I find it interesting to see that the analyze portion of the code is only a few tens of lines long. I’ve always read that ironbee was made to be easily portable and I think this is a proof of this statement.
It also shows that the internal API of haproxy 1.6/1.7 is much more suited to run such analysis than what we used to have previously, it may open the way to other future analysis.
I suspect that once we merge Christopher’s filters, the code could be easily ported to use them without requiring any http-request rule and could be a good validation of the model (just for experimental purposes as well).
Regarding the header parser, you could simplify it by calling http_find_full_header2(0, 0, txn->req.chn->buf->p, idx, ctx)
, it will iteratively return each header with the name in ctx->val, the name length in ctx->del
, the start of the header’s value in ctx->val
and the value’s length in ctx->vlen
. That’s apparently 22 lines which can be removed.
Regarding the accesses to /dev/random, it’s possible that some initialization code needs to be called the first time before the chroot/fork. We’ve seen this in other libs as well, they needed some random and were causing an open of /dev/random or /dev/urandom during the first call.

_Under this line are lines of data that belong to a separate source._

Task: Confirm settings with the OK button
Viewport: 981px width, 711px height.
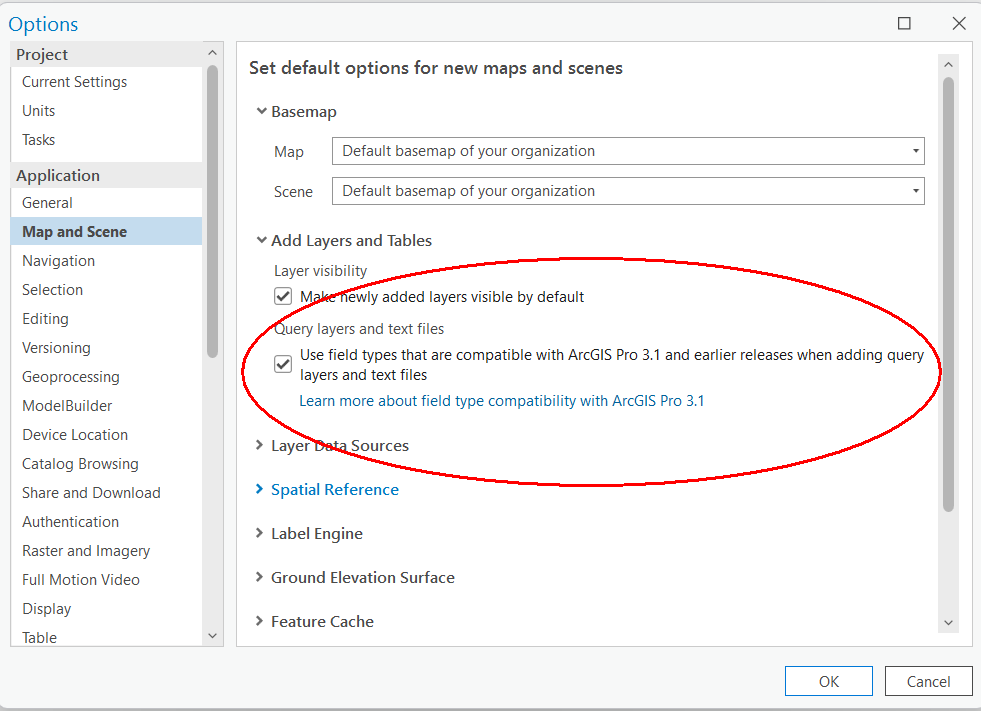Action: [x=828, y=680]
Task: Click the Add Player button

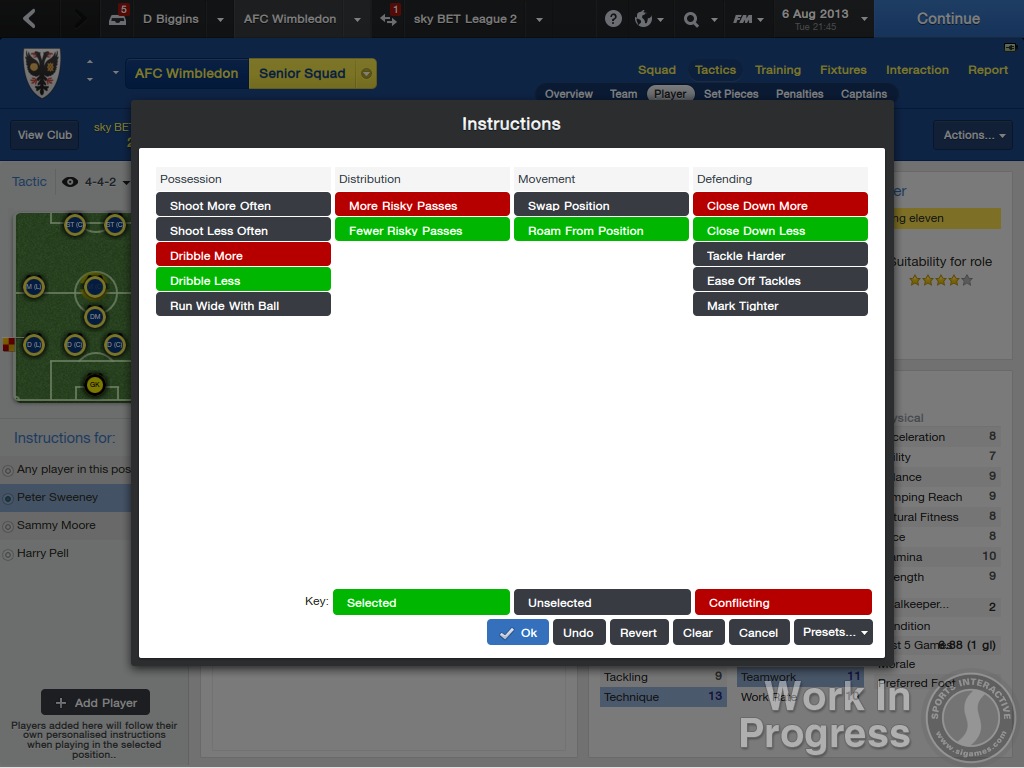Action: [95, 702]
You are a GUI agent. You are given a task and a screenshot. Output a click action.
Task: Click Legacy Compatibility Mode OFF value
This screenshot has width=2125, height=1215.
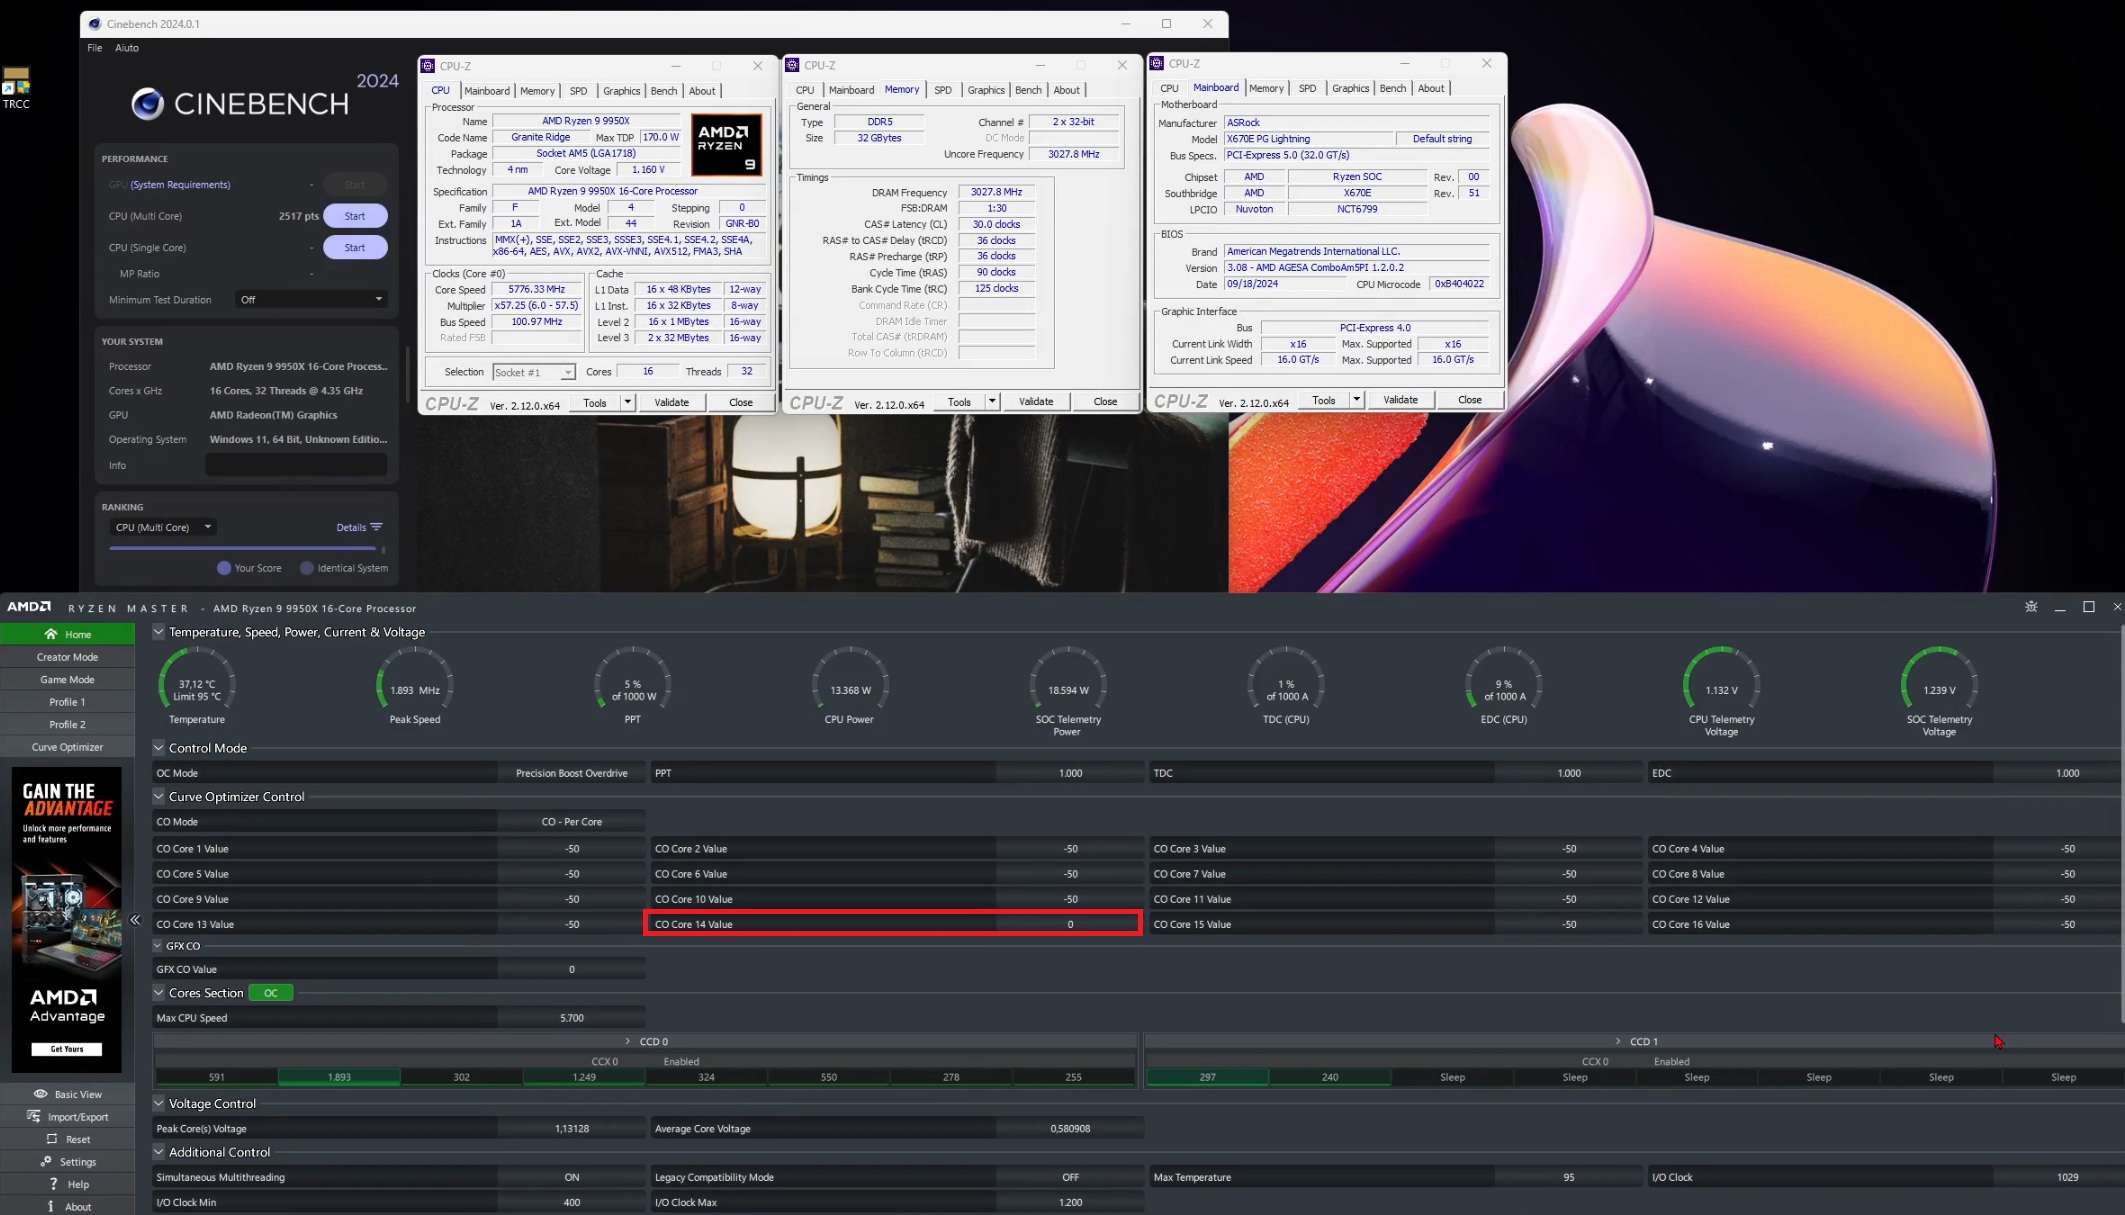(x=1070, y=1177)
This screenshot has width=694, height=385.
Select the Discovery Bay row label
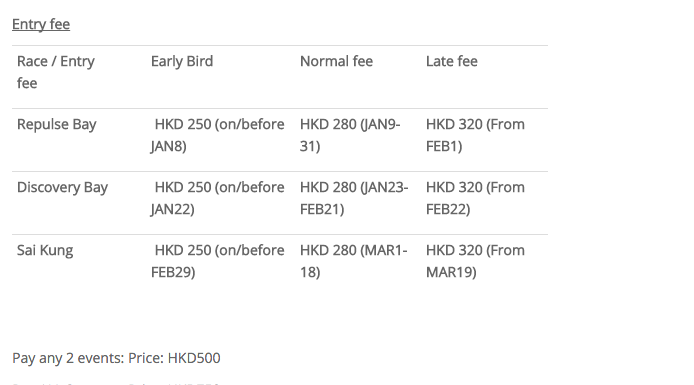62,187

Out of curiosity, have you checked memory usage and performance impact ?
I think this code could serve as a nice example to show how to contribute code adding support for various libs (device identification, waf, url filters, etc). I’m not sure it would make sense to merge it in mainline considering there is little to no demand for a waf in haproxy (and we’ve even heard a few people congratulate us for not wasting resources on such features), but it depends on what people think about it and how it performs.